Aim: Cognitive deficits are a core feature of schizophrenia, and comorbid substance use may be a contributory factor. Methamphetamine use has been associated with cognitive impairment in schizophrenia, while associations with cannabis use are less clear-cut. This study aimed to investigate the associations of cannabis and methamphetamine use with cognitive performance in first-episode schizophrenia spectrum disorders over the first 2 years of treatment.

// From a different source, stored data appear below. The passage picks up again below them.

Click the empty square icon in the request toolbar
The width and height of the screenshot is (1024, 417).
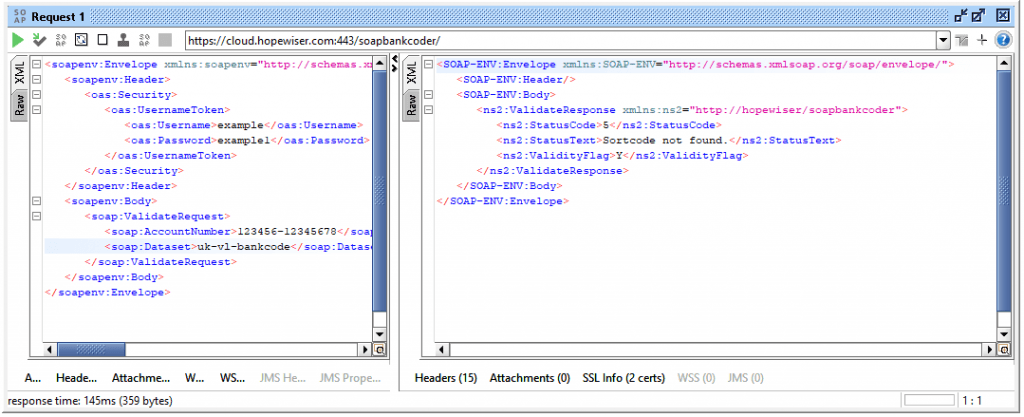100,40

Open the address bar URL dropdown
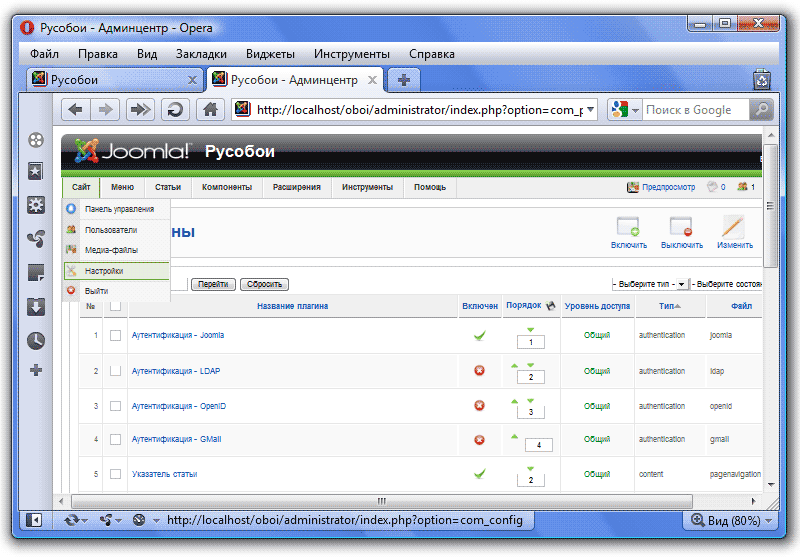pos(590,110)
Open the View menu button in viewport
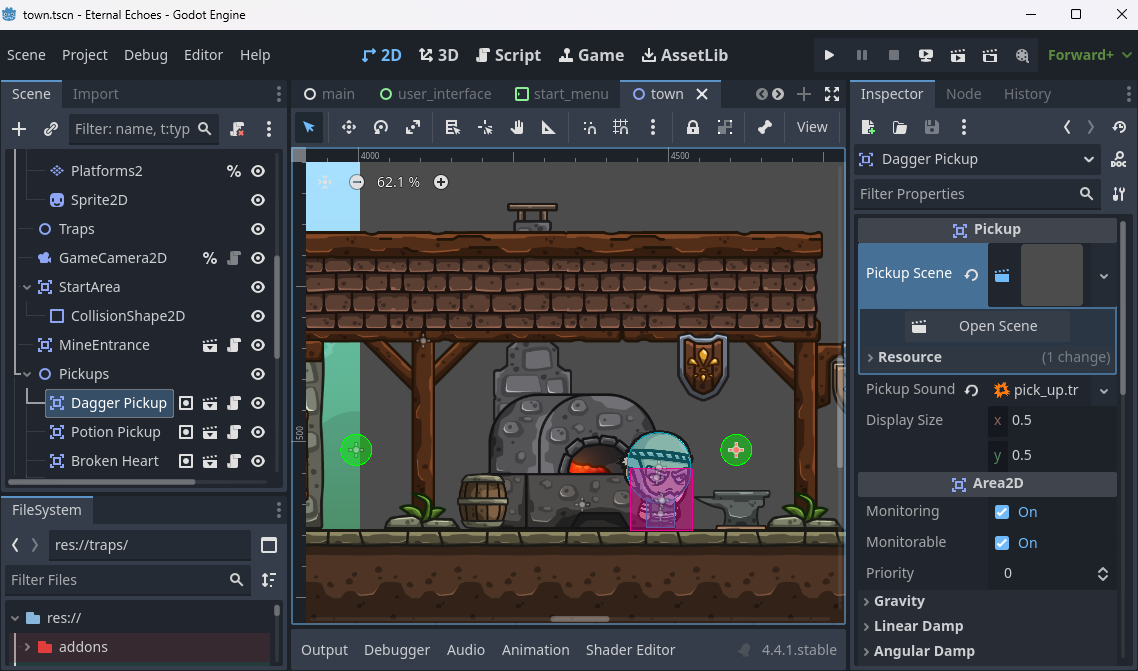 pyautogui.click(x=811, y=127)
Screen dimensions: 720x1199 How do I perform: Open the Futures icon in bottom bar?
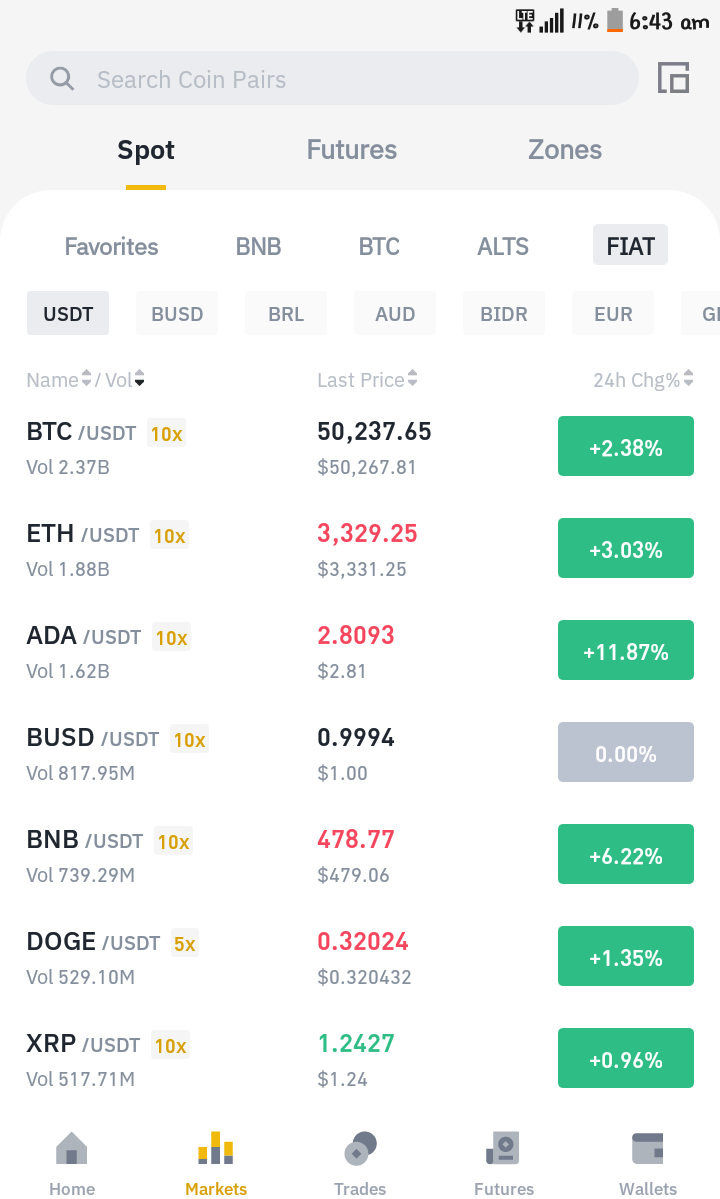click(503, 1149)
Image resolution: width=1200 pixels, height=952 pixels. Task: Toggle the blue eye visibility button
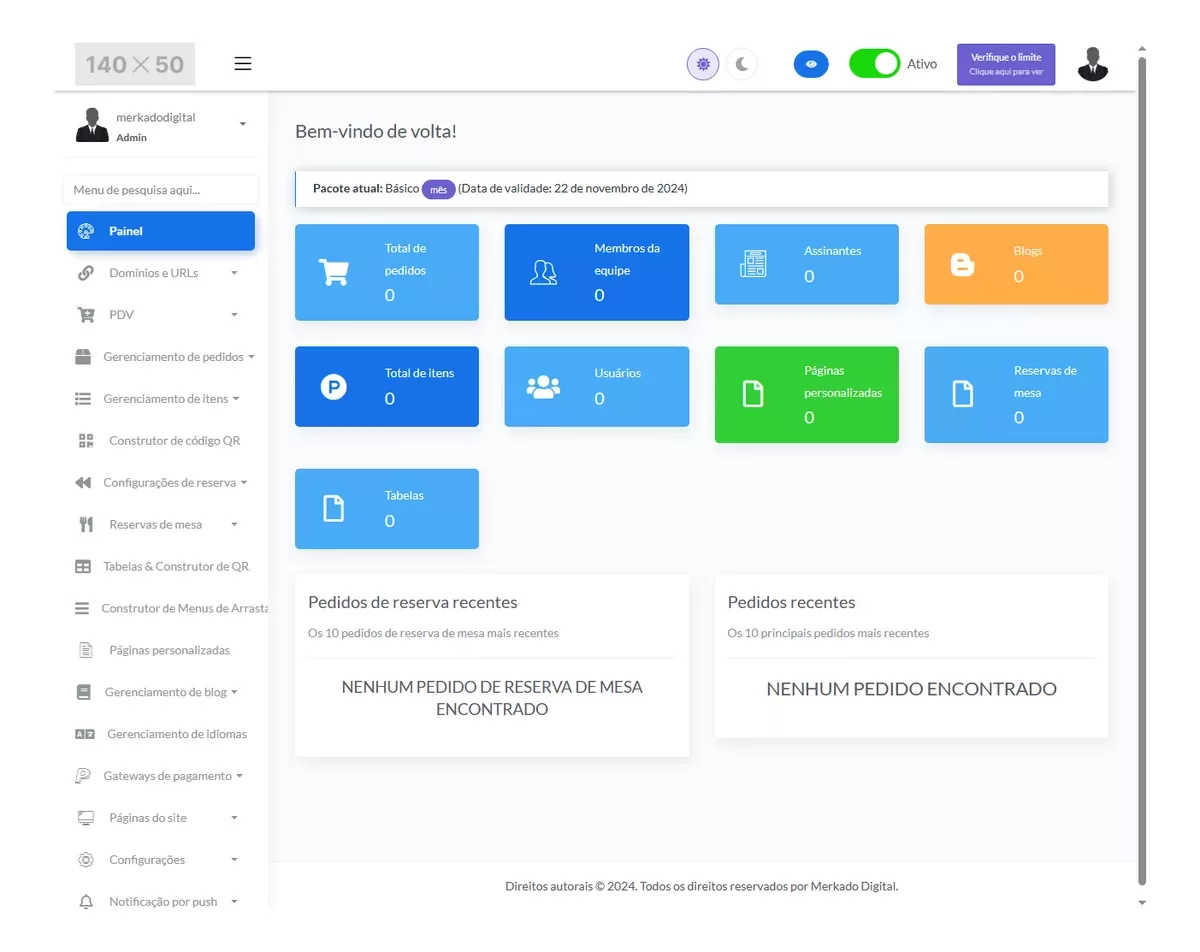pyautogui.click(x=811, y=64)
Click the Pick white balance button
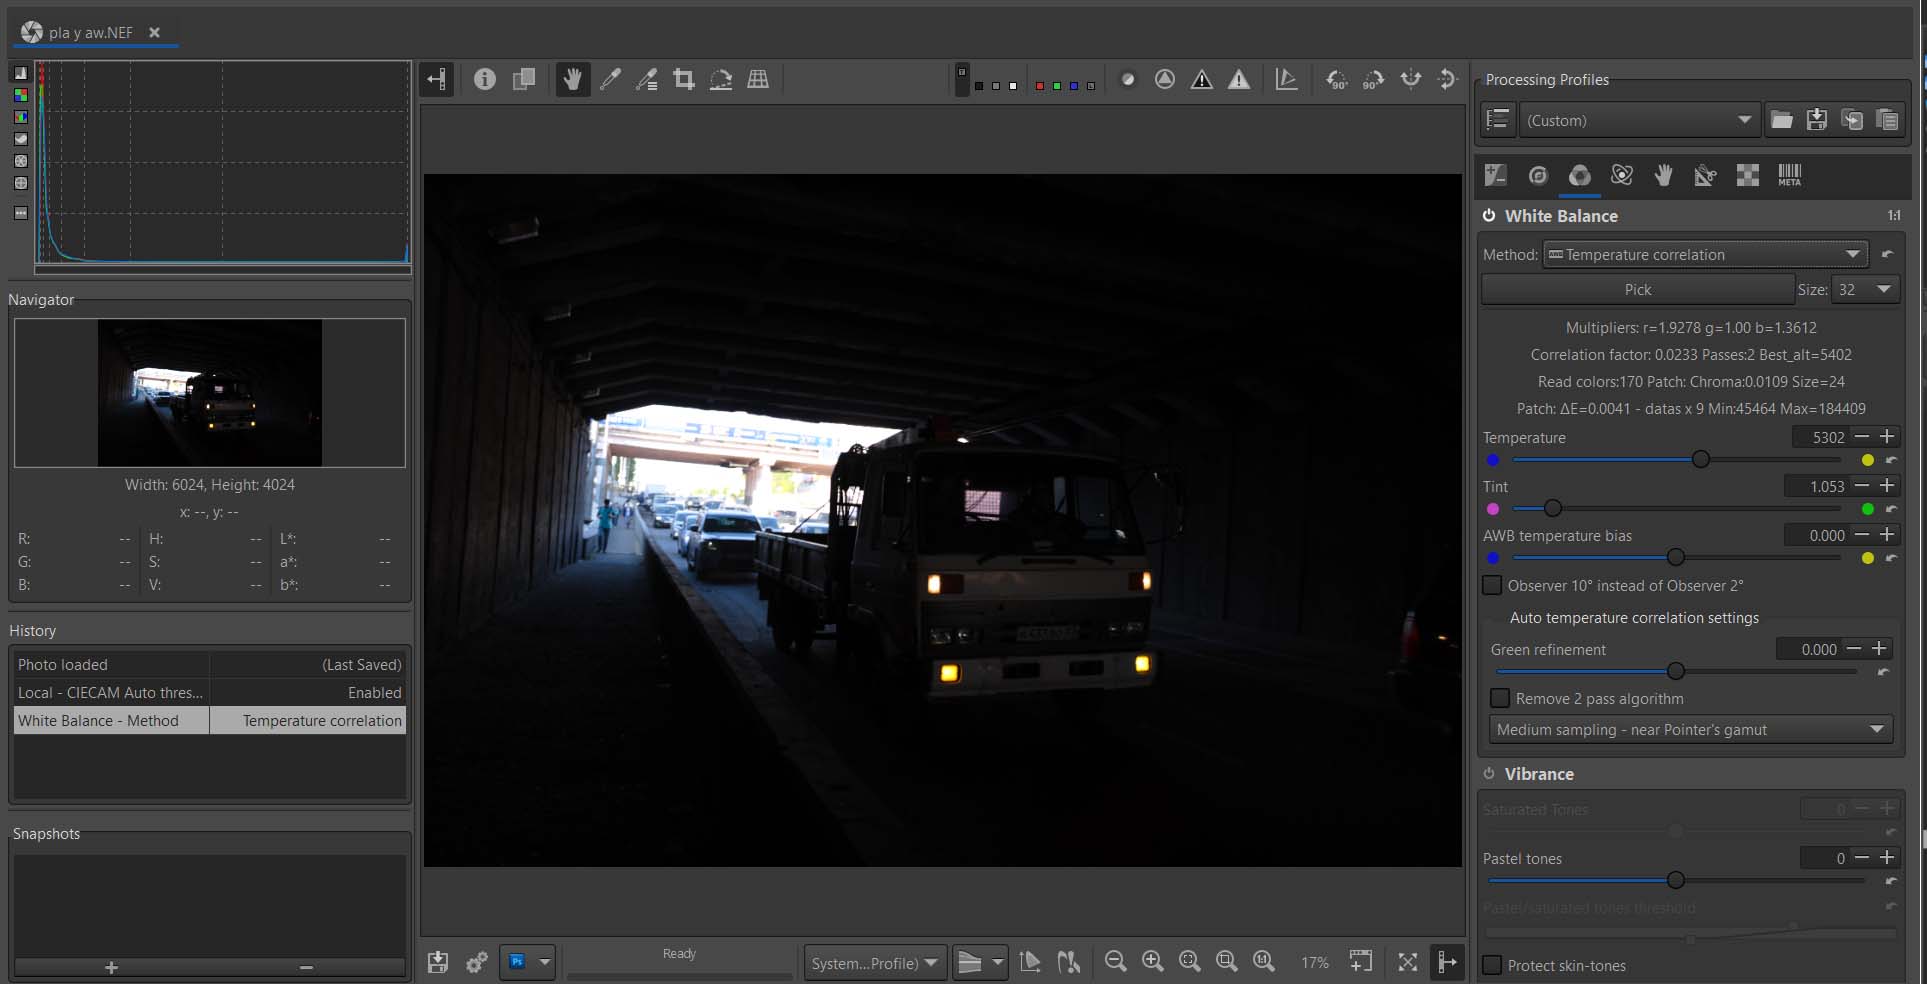 click(1637, 290)
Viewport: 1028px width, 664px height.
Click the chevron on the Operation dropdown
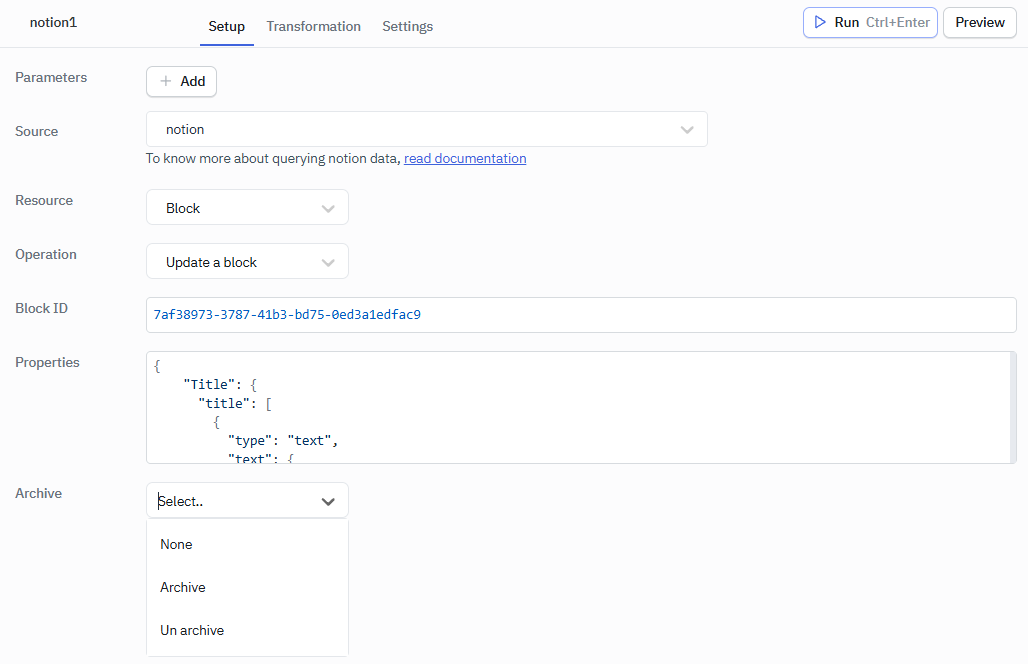[328, 261]
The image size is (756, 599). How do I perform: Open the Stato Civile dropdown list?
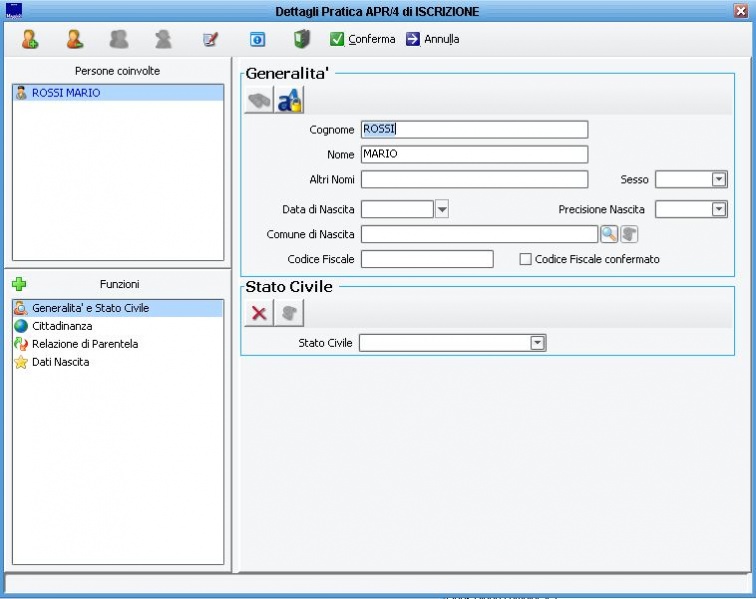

Methods: This was a longitudinal cohort study in 81 patients treated with flupenthixol decanoate according to a standardized protocol over 24 months. Cognitive performance was assessed with the Measurement and Treatment Research to Improve Cognition in Schizophrenia Cognitive Consensus Battery at four time points, and urine testing for cannabis and methamphetamine was conducted at six time points. We used linear mixed-effect models for repeated measures to assess visit-wise changes in composite cognitive scores in patients (n = 91) compared to matched controls without psychiatric or medical disorders (n = 100). Linear regression models were constructed to examine pre-treatment and end-point effects in patients.
Results: Compared to controls, patients exhibited greater cognitive impairments at baseline, which improved with treatment, but remained significantly lower throughout. The number of positive methamphetamine, but not cannabis, tests predicted less cognitive improvement in patients.
Conclusions: Our findings suggest a negative association between methamphetamine and cognition, but not cannabis.
Keywords: MCCB assessment; marijuana; neurocognition; psychosis.
© 2022 John Wiley & Sons Australia, Ltd.